A new study has found that women tend to have more young brains than their male counterparts at least when it comes to the metabolism. Age tends to reduce the metabolism of all brains and women retain a higher rate throughout the lifespan. Researchers informed about the recent study through a study published in the journal Proceedings of the National Academy of Sciences on February 4, 2019.
Dr. Manu Goyal an assistant professor of radiology and neurology at Washington University School of Medicine at St. Louis said, “Females had a younger brain age relative to males”. Goyal added that it might mean that women are better equipped to learn and be creative in later life. Roberta Diaz Brinton who was not connected with the study and directs the Center for Innovationin Brain Science at the University of Arizona Health Sciences said, that the new finding is a great news for many women.
At the same time Diaz has also warned that despite the fact that women’s brain metabolism is higher overall, some women’s brains experience a dramatic metabolic decline around menopause and make them vulnerable to Alzheimer’s. The study results came across after Goyal and his team of researchers scanned the brains of 205 people whose age ranged from 20 to 82. The positron emission tomography scans of these participants had assessed metabolism by measuring how much oxygen and glucose was bring used at different locations in the brain.

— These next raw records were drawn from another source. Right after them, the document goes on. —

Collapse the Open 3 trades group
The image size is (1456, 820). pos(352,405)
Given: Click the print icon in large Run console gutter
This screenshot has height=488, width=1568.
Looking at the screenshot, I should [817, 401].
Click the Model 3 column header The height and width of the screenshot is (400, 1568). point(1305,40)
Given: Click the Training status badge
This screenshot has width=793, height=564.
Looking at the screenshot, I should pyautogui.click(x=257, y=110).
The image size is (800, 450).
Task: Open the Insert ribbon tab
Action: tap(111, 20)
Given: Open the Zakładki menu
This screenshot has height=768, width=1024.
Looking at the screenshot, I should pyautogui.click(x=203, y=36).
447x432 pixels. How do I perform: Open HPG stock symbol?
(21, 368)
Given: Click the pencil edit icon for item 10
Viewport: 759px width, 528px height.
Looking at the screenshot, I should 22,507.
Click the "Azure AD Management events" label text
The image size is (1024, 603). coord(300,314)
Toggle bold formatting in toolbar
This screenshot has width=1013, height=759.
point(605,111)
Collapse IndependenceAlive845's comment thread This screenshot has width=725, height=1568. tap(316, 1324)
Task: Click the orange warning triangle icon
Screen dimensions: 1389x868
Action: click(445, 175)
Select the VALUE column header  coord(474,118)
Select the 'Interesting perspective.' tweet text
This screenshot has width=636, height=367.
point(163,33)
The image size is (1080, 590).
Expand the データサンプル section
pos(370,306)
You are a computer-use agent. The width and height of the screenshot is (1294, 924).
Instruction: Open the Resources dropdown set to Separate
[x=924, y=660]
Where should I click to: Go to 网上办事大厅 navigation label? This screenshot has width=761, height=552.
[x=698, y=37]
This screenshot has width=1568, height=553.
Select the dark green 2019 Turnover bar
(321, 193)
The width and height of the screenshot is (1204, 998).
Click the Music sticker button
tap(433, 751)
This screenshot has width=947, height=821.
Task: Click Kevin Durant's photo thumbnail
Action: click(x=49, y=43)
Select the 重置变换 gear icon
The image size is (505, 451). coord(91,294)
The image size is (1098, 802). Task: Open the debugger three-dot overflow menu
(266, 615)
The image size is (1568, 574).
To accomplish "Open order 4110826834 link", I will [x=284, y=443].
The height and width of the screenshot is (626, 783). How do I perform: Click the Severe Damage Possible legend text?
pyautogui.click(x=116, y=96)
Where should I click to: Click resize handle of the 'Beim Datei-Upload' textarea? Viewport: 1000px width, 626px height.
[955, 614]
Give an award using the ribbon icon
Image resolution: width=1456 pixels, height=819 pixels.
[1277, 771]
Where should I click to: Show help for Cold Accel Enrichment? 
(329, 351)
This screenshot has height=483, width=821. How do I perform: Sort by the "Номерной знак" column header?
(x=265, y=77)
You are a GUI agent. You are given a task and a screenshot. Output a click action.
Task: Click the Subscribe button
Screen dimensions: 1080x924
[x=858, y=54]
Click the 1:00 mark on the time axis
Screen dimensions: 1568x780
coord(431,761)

Initially, the tea, had hoped to use the metabolic information to predict the age of the person. So they had a computer study how the metabolism changed in both men and women. They had then reversed the process and let the computer estimate a person’s age based on the brain metabolism data. Goyal said that the approach had worked and about 90 percent was accurate. Even then for some people there was a huge difference between the brain age and their chronological age.